Spring is officially here. And with it comes the innate drive to get outside, to move and stretch, to truly awaken to the outside world.
If you’re familiar with my philosophy on behaving seasonally, you know that I eschew the popular idea of New Year’s Resolutions as inherently counter to what our bodies want to do. Like wild plants and animals, our bodies want to go into a protective hibernation mode during the colder months of the year. And just like those tulips you planted last fall, our bodies don’t truly want to greet the world until the more temperate months of spring.
Now that spring has sprung and you’re starting to become more active, you may notice your body feels a little creakier than you remembered. You might have some unexpected pains after resuming activities you let slide over the winter. That’s completely normal. Remember, we tend to be less active during the winter. Our bodies aren’t used to a lot of movement.
The best way to start something new – be it a new physical activity, a healthy habit or even a hobby – is to start slowly. Just like you don’t go from being sound asleep to running a marathon, you should not go from a period of several months of low activity to an intense daily activity without any time to build up your activity level. That’s a recipe for injury.
Just like starting a new healthy habit Is It Time for a Change? Here’s How to Set Yourself up for Success, you need to incrementally build your regular activity until you have reached your end goal. If you want to take a two-mile walk each morning, but the farthest you’ve walked all winter is your weekly grocery trip to Wegmans, you’ll need to work up to that daily goal. You can either start increasing your frequency or your distance, but you shouldn’t try to do both at once. It’s like the fable of the Tortoise and the Hare – slow and steady wins the race. One week you focus on increasing your distance, the next you work on walking more often, and keep alternating weeks until you’ve made it to walking two miles each day. And by that time, not only have you met your goal, but you’ve likely made it into an ingrained habit.

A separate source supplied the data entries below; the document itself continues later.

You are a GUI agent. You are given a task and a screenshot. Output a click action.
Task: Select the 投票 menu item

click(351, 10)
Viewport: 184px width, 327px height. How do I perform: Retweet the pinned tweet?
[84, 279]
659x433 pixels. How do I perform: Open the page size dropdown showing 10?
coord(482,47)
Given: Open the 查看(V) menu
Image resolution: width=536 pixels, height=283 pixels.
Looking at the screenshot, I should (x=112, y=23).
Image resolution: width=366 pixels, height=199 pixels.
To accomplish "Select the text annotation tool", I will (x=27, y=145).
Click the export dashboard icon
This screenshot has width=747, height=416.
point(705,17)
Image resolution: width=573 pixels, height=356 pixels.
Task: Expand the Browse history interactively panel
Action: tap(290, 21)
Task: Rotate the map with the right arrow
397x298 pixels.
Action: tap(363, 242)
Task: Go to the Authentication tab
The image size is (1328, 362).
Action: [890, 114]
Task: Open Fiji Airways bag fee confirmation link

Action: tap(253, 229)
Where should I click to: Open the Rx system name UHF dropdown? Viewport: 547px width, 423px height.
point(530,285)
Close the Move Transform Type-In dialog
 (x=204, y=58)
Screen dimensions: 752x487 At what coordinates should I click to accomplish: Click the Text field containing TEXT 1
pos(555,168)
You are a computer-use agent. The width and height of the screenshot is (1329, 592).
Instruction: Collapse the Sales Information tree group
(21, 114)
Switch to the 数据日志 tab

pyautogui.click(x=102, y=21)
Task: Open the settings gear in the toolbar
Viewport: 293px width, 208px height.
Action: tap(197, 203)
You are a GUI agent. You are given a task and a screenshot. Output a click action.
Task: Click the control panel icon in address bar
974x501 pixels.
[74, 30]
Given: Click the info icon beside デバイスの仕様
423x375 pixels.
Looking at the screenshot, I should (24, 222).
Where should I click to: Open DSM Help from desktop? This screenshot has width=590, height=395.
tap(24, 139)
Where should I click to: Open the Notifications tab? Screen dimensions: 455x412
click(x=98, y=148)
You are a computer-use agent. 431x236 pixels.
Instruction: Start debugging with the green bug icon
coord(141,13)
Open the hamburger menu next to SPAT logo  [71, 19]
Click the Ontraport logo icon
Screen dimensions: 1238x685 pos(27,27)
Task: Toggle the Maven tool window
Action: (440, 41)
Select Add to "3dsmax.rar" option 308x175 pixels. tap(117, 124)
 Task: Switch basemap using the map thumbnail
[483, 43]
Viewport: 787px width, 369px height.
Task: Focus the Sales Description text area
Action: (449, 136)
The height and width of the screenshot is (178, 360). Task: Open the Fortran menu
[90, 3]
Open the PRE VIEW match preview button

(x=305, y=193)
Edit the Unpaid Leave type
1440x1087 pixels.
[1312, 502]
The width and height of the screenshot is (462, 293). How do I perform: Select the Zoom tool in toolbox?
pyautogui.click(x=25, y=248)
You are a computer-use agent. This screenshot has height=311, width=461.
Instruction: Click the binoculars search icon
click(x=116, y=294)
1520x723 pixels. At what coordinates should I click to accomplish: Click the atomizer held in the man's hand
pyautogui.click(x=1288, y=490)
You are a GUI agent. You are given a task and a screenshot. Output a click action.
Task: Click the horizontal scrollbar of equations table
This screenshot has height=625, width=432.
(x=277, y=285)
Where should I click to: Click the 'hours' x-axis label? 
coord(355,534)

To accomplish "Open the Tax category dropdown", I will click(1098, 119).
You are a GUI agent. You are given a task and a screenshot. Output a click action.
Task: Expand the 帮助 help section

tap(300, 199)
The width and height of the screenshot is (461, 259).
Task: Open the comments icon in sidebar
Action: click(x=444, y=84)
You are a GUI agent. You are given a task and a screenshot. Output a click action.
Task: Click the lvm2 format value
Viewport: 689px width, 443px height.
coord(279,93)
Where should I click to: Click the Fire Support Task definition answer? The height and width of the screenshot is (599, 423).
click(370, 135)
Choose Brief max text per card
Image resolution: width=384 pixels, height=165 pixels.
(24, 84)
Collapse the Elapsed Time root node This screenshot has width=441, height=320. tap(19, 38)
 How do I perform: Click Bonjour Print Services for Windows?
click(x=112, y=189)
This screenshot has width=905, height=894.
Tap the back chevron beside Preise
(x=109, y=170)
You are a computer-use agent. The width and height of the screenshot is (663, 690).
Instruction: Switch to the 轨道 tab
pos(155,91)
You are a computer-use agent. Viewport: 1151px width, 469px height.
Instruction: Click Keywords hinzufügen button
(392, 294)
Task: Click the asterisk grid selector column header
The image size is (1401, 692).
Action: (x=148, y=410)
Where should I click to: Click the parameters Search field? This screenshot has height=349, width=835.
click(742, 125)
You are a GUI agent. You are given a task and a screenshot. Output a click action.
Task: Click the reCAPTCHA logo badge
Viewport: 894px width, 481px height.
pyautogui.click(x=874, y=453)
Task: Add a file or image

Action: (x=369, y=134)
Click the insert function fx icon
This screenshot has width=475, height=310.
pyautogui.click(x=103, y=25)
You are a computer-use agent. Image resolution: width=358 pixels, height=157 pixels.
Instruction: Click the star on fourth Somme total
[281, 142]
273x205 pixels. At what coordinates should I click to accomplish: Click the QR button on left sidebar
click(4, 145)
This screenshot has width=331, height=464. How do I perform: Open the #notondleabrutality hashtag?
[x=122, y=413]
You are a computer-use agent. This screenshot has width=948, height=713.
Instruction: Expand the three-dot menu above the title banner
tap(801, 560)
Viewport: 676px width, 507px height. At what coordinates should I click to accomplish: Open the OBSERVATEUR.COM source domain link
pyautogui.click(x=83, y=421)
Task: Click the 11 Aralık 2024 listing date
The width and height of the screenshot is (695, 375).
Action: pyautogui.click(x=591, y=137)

One other important way to prepare for a more active lifestyle is by preparing your body. This means taking care of your fascia by staying properly hydrated and engaging in light stretching, as well as addressing any potential problem areas before they are a problem. For example, if you tend to get knots in your shoulders, you should focus on stretching the muscles around your shoulders, increasing mobility in the area, and talking to your massage therapist about working through any current kinks in your fascia.
If you’ve already overdone it and are in pain, make sure to give your body the time it needs to recover. If the pain is recurrent, is interfering with your daily life or is taking longer than expected to resolve, schedule an appoint with a licensed massage therapist.
No matter how you choose to celebrate spring, give your body time to acclimate to your new activity level. And enjoy!